Wat is een standaardconstructor?
Een standaardconstructor is een gespecialiseerde methode die een object maakt en initialiseert in objectgeoriënteerd programmeren. Er zijn meerdere soorten constructors, maar een standaardconstructor moet aan een van twee specifieke criteria voldoen, naast het maken en initialiseren van een object. Het moet ofwel geen parameters hebben, in welk geval het ook een nulconstructor kan worden genoemd, of het moet standaardwaarden toewijzen aan alle parameters die het kan instellen. Sommige computertalen geven impliciet een standaard nulconstructie aan als de programmeur helemaal geen constructor opgeeft. Zodra een type constructor is geschreven, wordt de standaard nullary constructor niet meer opgegeven en moet deze indien nodig expliciet worden geschreven.
Voor computertalen die objectgeoriënteerde overerving toestaan, moeten standaardconstructors in subklassen precies worden verbonden met constructors in superklassen. Subklasse constructors moeten altijd superklasse constructors aanroepen voordat ze iets specifieks voor de subklasse doen. In sommige talen, zoals Java®, roept een constructeur van een subklasse impliciet een standaard nul-constructor van een superklasse aan. Als een standaard nul-constructor van de superklasse niet bestaat, kan het subklasseobject niet goed worden gebouwd. Subklassen kunnen in dit geval nog steeds beide typen standaardconstructor hebben, maar een beschikbare constructeur van de superklasse moet correct worden aangeroepen, misschien door deze standaardwaarden door te geven die uniek zijn voor de subklasse.
Het impliciet genereren van een standaard null-constructor heeft het voordeel dat het aantal methoden dat een programmeur moet specificeren en documenteren, wordt verminderd, maar heeft ook het nadeel dat het mogelijk is om codeonderhoud en -begrip moeilijker te maken.
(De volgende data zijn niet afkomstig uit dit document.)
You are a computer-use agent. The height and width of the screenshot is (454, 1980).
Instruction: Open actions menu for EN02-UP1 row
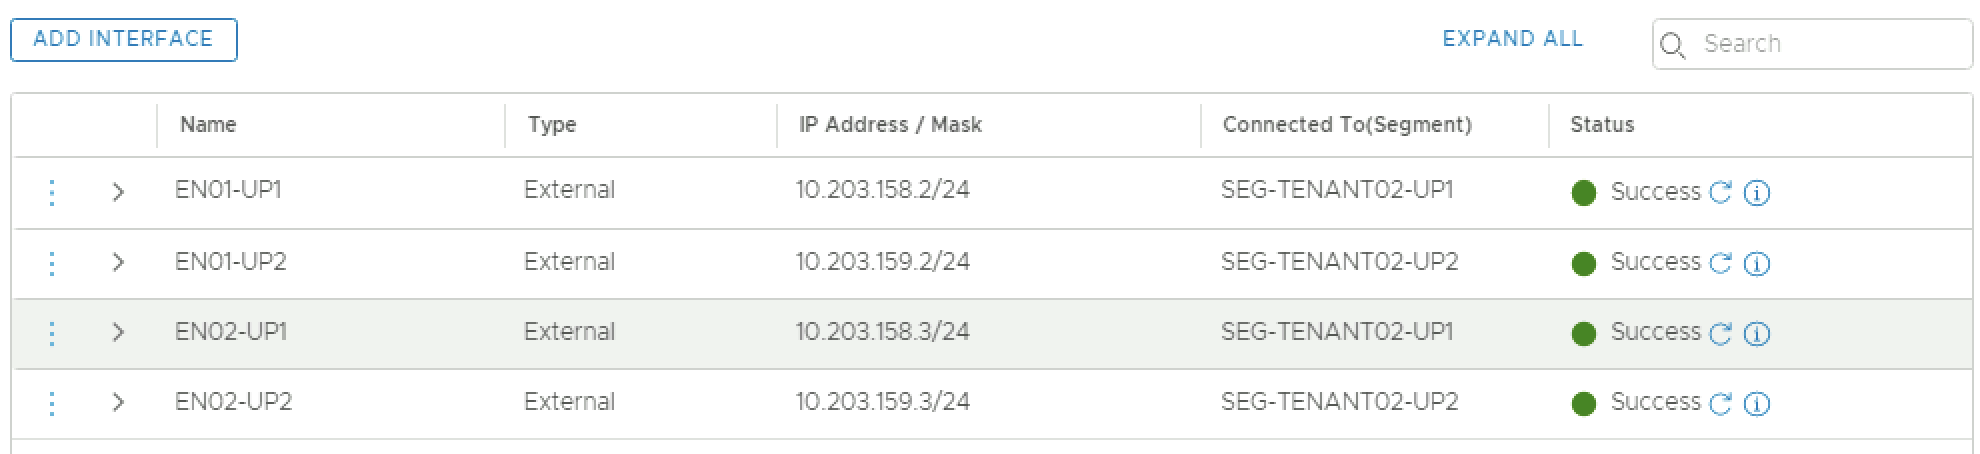click(x=52, y=333)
Sommige programmeurs beschouwen het weglaten van een standaardconstructor als een slechte gewoonte, terwijl anderen dat niet doen. Er is niets dat een individuele programmeur belet zich aan een van deze programmeermethoden te houden, dus het opnemen van een standaard nulconstructor in code is grotendeels een stilistische keuze van de kant van de programmeur. Als de constructor wordt opgenomen, dicteren de meeste denkrichtingen dat het moet worden becommentarieerd en gedocumenteerd, net als elke andere constructor of methode.
Aan elke standaardconstructor kunnen toegangsmodificaties zijn gekoppeld, waardoor de constructor openbaar, beveiligd of privé is. Dit geeft de constructor specifieke vaardigheden op basis van de klasse waarin het is opgegeven. Een openbare standaardconstructor kan worden gebruikt om een nieuw object van een andere klasse te maken, terwijl een beschermde constructor alleen vanuit zijn eigen klasse en eventuele subklassen kan worden aangeroepen. Beschermde standaardconstructors worden vaak gezien in een overervingshiërarchie. Particuliere constructeurs worden meestal alleen gebruikt in zelfstandige klassen, waar een soort fabrieksmethode beschikbaar is om het te noemen, in plaats van de programmeur.